**Your assignment**
Look through the records below for the line with "Task: Click the green encryption shield icon". Return that line and each one after it up to and including the line with "Task: Click the checkmark", exactly.

● ● ● ● ●

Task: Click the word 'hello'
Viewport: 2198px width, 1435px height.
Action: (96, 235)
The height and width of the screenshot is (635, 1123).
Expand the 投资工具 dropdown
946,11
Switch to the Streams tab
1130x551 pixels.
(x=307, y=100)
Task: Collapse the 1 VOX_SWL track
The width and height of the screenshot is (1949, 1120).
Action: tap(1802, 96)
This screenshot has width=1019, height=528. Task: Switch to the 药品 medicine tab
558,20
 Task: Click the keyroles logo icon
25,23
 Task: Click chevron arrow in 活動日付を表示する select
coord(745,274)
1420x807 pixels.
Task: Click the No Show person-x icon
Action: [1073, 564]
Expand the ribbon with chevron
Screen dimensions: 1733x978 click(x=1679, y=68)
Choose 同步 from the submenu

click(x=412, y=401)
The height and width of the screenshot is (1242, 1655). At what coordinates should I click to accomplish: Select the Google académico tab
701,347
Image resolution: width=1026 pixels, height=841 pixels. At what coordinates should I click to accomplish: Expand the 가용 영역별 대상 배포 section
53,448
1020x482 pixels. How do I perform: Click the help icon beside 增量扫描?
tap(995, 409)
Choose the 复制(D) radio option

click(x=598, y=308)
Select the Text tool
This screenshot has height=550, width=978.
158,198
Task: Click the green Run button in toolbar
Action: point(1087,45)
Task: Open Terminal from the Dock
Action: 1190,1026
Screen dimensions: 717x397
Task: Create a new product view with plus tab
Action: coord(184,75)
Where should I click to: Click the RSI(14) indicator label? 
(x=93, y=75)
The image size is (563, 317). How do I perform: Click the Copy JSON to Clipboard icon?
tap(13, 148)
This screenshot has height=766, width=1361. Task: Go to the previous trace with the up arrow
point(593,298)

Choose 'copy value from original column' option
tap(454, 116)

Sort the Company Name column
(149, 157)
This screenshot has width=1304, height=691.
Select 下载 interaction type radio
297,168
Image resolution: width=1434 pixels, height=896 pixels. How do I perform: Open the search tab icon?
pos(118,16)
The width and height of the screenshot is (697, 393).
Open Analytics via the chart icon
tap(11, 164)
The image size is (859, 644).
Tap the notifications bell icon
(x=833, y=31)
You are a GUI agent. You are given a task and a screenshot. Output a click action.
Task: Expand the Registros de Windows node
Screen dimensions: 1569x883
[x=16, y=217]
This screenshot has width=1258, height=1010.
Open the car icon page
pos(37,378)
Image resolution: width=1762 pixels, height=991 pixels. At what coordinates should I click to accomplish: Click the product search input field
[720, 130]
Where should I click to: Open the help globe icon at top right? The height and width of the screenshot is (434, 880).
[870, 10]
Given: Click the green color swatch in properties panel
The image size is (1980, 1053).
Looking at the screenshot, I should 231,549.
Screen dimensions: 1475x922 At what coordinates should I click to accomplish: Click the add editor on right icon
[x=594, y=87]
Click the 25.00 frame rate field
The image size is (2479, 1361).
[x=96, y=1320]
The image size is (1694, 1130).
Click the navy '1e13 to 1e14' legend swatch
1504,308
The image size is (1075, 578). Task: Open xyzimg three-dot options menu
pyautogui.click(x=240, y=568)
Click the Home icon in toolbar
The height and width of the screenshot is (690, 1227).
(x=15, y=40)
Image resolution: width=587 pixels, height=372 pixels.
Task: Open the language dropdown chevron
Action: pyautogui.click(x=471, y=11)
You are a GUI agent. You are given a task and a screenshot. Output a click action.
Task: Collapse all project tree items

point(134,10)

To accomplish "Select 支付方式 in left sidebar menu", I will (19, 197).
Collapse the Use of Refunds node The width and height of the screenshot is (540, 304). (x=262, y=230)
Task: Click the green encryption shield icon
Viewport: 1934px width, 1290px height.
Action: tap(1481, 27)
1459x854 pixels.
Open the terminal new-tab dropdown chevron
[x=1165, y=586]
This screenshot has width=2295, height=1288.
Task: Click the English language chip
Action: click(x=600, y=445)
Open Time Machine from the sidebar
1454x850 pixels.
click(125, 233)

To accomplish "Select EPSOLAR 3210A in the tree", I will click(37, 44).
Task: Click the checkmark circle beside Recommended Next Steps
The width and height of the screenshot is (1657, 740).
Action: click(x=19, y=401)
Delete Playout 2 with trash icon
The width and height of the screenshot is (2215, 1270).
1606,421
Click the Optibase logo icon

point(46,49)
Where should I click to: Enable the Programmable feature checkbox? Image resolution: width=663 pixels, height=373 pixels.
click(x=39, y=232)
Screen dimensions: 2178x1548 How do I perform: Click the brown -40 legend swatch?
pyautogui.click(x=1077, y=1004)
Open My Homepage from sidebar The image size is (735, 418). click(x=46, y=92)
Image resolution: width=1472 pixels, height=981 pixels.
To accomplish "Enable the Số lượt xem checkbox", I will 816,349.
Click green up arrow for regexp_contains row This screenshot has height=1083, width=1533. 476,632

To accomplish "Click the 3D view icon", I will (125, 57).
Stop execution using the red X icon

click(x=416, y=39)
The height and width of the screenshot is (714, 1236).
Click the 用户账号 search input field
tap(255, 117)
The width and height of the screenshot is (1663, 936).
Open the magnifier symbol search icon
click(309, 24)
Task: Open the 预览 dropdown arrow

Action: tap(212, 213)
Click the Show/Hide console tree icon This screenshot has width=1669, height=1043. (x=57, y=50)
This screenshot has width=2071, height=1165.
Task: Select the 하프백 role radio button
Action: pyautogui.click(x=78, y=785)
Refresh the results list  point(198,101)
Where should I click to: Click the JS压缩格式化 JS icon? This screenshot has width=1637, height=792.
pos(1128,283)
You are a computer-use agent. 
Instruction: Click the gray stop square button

● ● ● ● ●

**Response box**
Task: Click the green encryption shield icon
Viewport: 1934px width, 1290px height.
Action: tap(1481, 27)
1459x854 pixels.
Open the terminal new-tab dropdown chevron
[x=1165, y=586]
This screenshot has width=2295, height=1288.
Task: Click the English language chip
Action: click(x=600, y=445)
Open Time Machine from the sidebar
1454x850 pixels.
click(125, 233)

To accomplish "Select EPSOLAR 3210A in the tree", I will click(37, 44).
Task: Click the checkmark circle beside Recommended Next Steps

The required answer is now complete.